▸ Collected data

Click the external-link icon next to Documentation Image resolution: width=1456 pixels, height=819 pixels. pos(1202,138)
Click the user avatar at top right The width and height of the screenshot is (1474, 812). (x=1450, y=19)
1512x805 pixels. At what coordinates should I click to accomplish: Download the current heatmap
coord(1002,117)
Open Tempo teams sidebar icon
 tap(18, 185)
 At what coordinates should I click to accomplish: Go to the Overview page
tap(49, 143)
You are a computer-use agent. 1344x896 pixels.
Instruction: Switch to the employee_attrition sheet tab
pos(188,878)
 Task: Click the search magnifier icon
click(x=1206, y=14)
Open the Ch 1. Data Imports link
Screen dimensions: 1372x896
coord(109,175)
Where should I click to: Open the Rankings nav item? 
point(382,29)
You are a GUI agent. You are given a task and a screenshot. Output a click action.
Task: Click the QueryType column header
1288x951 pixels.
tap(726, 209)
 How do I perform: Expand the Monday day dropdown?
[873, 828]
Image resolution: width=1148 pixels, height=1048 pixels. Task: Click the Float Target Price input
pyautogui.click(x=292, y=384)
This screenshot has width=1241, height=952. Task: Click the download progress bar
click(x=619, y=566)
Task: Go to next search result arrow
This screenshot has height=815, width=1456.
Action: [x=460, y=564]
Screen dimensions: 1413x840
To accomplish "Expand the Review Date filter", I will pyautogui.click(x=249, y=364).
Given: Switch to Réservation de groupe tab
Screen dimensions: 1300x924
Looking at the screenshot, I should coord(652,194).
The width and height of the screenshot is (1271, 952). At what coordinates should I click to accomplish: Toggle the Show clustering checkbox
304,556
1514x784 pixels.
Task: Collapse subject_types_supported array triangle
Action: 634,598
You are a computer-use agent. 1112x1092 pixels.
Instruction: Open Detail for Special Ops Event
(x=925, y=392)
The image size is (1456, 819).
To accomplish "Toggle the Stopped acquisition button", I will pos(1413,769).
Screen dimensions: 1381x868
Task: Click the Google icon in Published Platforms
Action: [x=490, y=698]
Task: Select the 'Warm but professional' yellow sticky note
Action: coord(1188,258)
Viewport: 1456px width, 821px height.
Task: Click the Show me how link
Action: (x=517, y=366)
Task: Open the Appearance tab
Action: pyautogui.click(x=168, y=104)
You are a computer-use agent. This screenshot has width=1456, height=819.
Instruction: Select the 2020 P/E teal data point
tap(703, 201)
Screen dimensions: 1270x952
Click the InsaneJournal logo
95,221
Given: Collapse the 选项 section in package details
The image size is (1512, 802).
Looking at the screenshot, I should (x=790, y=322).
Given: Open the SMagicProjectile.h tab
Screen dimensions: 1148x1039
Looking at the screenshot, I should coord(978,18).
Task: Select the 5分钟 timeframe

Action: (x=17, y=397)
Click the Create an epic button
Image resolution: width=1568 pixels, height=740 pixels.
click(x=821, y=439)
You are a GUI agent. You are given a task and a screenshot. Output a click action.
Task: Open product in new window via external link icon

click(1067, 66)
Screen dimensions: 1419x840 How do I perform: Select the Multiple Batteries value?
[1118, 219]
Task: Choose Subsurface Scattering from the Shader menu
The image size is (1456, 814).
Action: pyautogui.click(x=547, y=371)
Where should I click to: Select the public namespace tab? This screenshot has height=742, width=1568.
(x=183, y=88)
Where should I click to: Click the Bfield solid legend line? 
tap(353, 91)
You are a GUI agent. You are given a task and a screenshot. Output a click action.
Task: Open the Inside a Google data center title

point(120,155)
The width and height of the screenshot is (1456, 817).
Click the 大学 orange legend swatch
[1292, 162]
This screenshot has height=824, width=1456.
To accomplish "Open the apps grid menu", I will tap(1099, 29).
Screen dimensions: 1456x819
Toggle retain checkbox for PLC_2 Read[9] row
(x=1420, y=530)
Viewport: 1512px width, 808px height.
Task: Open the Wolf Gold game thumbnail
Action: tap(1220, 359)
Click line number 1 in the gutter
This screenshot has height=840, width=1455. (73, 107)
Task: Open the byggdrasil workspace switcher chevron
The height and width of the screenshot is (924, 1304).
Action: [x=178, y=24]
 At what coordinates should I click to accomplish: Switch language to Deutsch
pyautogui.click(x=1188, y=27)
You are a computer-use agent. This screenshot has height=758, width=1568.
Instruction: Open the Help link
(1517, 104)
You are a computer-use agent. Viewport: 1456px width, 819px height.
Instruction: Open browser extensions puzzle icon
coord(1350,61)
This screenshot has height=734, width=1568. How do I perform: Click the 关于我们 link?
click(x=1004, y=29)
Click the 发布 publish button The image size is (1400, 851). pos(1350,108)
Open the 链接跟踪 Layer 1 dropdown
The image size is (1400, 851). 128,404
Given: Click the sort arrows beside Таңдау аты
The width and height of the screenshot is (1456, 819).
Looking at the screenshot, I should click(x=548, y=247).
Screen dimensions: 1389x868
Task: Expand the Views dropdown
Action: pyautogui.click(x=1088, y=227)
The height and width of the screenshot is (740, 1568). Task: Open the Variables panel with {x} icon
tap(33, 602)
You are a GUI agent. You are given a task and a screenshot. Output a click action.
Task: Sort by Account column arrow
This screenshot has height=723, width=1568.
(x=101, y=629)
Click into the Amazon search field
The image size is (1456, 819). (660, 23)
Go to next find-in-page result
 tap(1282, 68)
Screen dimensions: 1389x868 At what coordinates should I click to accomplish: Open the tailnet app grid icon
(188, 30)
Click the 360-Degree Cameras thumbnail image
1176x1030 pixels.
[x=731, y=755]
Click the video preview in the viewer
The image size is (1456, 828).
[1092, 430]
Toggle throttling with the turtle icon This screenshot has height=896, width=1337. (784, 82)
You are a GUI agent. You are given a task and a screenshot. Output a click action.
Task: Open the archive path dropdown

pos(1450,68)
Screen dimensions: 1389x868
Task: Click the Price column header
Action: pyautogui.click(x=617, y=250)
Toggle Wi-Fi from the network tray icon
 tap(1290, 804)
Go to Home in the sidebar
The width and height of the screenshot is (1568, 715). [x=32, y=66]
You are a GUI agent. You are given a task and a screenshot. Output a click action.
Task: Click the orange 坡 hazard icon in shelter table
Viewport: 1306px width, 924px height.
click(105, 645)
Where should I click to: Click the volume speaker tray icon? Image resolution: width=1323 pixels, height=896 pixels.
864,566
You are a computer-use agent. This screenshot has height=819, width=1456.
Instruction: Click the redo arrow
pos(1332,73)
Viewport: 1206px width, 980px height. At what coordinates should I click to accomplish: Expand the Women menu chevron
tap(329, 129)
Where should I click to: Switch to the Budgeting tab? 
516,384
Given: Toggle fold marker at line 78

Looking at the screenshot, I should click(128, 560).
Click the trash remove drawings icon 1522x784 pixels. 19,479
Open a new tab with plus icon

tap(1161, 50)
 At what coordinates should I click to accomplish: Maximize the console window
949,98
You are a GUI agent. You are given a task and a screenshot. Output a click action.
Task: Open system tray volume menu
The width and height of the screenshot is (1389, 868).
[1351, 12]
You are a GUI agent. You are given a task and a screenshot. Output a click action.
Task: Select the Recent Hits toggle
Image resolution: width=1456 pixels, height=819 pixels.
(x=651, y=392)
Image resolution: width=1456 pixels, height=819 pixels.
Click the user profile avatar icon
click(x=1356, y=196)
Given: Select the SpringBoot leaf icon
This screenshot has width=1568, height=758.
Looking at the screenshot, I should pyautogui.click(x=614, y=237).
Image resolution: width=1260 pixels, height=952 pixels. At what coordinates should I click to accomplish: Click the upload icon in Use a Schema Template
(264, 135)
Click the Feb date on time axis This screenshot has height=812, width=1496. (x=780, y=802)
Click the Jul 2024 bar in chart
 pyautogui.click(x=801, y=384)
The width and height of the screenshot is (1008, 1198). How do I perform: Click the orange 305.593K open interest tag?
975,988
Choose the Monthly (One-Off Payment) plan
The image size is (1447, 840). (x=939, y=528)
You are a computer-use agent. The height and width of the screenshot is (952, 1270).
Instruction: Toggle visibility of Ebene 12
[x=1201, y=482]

▸ Aim of the task
Give back every line from the beginning of the records through the line holding "Task: Go to next search result arrow", exactly as it reads, and leave out the rest.

▸ Your response
Click the external-link icon next to Documentation Image resolution: width=1456 pixels, height=819 pixels. pos(1202,138)
Click the user avatar at top right The width and height of the screenshot is (1474, 812). (x=1450, y=19)
1512x805 pixels. At what coordinates should I click to accomplish: Download the current heatmap
coord(1002,117)
Open Tempo teams sidebar icon
 tap(18, 185)
 At what coordinates should I click to accomplish: Go to the Overview page
tap(49, 143)
You are a computer-use agent. 1344x896 pixels.
Instruction: Switch to the employee_attrition sheet tab
pos(188,878)
 Task: Click the search magnifier icon
click(x=1206, y=14)
Open the Ch 1. Data Imports link
Screen dimensions: 1372x896
coord(109,175)
Where should I click to: Open the Rankings nav item? 
point(382,29)
You are a GUI agent. You are given a task and a screenshot. Output a click action.
Task: Click the QueryType column header
1288x951 pixels.
tap(726, 209)
 How do I perform: Expand the Monday day dropdown?
[873, 828]
Image resolution: width=1148 pixels, height=1048 pixels. Task: Click the Float Target Price input
pyautogui.click(x=292, y=384)
This screenshot has width=1241, height=952. Task: Click the download progress bar
click(x=619, y=566)
Task: Go to next search result arrow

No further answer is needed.